Butyric Acid Suppresses Adipogenesis Triggered by Intermittent Hypoxia and Hypercapnia via sAC/cAMP/PKA Pathway Modulation
Keywords:
Obstructive sleep apnea, Obesity, Adipogenesis, Intermittent hypoxia, Hypercapnia, Butyric acidAbstract
Background: To explore whether intermittent hypoxia and hypercapnia i.e., intermittent hypoxic-hypercapnia (IHH), the main characteristics of obstructive sleep apnea (OSA), induce adipogenesis, and assess the inhibitory effect of butyric acid, (BA) on intermittent hypoxia or hypercapnia accelerated adipogenesis.

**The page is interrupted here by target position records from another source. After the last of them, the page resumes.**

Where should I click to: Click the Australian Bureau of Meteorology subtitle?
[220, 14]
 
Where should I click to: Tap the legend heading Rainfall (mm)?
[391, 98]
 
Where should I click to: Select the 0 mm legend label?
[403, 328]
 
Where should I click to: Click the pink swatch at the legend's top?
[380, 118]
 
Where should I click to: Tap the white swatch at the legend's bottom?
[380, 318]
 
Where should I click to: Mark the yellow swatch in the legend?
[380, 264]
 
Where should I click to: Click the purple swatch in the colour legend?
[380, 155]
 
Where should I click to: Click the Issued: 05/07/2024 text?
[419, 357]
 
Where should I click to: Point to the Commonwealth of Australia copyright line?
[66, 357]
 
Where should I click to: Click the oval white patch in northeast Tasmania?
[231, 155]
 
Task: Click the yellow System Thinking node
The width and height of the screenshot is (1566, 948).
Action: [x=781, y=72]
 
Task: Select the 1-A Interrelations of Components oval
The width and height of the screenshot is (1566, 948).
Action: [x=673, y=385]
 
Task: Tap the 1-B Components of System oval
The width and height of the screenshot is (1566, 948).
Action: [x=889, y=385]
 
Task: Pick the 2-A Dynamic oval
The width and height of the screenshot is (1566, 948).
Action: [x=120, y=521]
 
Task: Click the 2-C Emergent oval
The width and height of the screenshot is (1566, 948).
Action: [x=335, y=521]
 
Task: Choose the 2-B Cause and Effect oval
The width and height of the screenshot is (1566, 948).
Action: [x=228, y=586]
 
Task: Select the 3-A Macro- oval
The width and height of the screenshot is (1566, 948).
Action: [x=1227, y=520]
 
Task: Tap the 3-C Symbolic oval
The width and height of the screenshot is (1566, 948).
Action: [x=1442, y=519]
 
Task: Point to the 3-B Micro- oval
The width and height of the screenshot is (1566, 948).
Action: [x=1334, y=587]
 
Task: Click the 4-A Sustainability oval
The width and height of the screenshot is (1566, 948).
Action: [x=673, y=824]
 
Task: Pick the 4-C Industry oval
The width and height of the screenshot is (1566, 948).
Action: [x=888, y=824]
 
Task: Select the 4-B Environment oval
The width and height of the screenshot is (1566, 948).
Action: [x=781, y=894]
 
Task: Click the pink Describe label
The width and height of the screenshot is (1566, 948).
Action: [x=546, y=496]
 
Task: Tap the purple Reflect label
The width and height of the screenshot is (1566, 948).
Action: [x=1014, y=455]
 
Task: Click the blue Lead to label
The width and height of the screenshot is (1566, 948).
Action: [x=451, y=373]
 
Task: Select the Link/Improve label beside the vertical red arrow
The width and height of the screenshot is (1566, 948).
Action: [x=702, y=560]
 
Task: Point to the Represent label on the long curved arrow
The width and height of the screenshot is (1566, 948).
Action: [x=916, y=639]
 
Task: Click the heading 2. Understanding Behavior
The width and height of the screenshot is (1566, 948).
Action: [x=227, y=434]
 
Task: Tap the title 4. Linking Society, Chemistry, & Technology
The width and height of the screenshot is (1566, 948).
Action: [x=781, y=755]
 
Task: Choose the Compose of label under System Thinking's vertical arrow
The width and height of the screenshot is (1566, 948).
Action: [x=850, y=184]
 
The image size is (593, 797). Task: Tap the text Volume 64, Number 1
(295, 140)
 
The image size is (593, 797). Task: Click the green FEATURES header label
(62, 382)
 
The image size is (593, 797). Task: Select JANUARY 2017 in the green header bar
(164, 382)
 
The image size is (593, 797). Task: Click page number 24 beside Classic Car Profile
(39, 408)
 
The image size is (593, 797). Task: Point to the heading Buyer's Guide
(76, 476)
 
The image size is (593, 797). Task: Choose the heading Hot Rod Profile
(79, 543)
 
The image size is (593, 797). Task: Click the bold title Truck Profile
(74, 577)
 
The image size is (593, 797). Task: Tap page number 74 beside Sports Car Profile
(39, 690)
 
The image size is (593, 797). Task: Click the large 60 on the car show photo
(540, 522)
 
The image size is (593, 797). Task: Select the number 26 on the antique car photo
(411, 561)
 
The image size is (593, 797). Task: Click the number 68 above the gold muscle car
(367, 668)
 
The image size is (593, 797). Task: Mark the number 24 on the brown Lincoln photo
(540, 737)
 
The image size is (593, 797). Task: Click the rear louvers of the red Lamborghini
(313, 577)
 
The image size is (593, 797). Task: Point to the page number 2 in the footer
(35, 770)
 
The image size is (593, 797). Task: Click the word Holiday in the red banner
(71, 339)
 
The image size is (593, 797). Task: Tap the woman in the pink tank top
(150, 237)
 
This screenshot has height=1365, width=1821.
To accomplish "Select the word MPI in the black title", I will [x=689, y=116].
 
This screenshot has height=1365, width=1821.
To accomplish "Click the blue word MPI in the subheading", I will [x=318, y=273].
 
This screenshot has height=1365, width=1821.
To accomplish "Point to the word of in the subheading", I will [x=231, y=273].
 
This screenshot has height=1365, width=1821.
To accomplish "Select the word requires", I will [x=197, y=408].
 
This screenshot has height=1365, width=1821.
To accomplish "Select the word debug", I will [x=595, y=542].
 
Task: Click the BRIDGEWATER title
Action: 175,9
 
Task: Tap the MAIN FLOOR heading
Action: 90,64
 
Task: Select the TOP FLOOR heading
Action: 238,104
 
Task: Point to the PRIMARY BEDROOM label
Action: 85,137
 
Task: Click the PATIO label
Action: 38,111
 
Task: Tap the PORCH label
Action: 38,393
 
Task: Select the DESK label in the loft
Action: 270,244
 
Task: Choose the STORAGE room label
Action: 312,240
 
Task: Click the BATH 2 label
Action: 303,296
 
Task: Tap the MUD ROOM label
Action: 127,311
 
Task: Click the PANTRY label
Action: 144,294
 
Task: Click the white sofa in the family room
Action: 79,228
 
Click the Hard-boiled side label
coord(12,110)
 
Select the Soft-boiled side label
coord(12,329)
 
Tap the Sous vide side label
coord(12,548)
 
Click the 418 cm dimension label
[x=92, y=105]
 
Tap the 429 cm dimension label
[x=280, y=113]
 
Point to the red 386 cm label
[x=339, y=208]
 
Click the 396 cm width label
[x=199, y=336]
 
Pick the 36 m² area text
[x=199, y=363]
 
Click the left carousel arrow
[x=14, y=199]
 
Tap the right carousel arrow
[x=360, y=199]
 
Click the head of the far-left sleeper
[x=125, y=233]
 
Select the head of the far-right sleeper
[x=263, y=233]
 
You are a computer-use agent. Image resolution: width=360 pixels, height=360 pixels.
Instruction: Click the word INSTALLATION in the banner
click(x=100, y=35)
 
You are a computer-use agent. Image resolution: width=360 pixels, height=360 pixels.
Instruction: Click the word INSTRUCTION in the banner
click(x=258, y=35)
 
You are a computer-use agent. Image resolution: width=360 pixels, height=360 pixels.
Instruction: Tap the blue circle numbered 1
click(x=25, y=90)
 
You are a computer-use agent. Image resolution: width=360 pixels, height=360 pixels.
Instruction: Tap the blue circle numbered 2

Methods: To determine the potential impact IHH on adipogenesis, cells were exposed to simultaneous transient hypoxic-hypercapnia (4% O2, 10% CO2) for 48 hours. Intracellular lipid and triglyceride accumulation of groups above was observed using an Oil Red O stain and triglyceride assay. To clarify the underlying mechanism, the expression level of the pro-adipogenic markers including peroxisome proliferator–activated receptor (PPAR)γ, CCAAT/enhancer binding protein (CEBP)α, CEBPβ and cAMP Response Element-Binding Protein (CREB) were measured. And the protein expression of soluble adenylyl cyclase (sAC) cyclic adenosine monophosphate (cAMP) and protein kinase A (PKA) was also assessed.
Results: IHH accelerated lipid accumulation, triglyceride formation, and protein expression of PPARγ, CEBPα, CEBPβ and CREB which were inhibited by butyric acid. Additionally, butyric acid suppressed the sAC/cAMP/PKA pathway protein expression in IHH-induced adipogenesis.
Conclusion: This study reveals that OSA-induced adipogenesis results from the synergistic effort of hypoxia and hypercapnia, also butyric acid could inhibit adipogenesis induced by hypoxic-hypercapnia via the suppression of sAC-dependent cAMP production and PKA activation.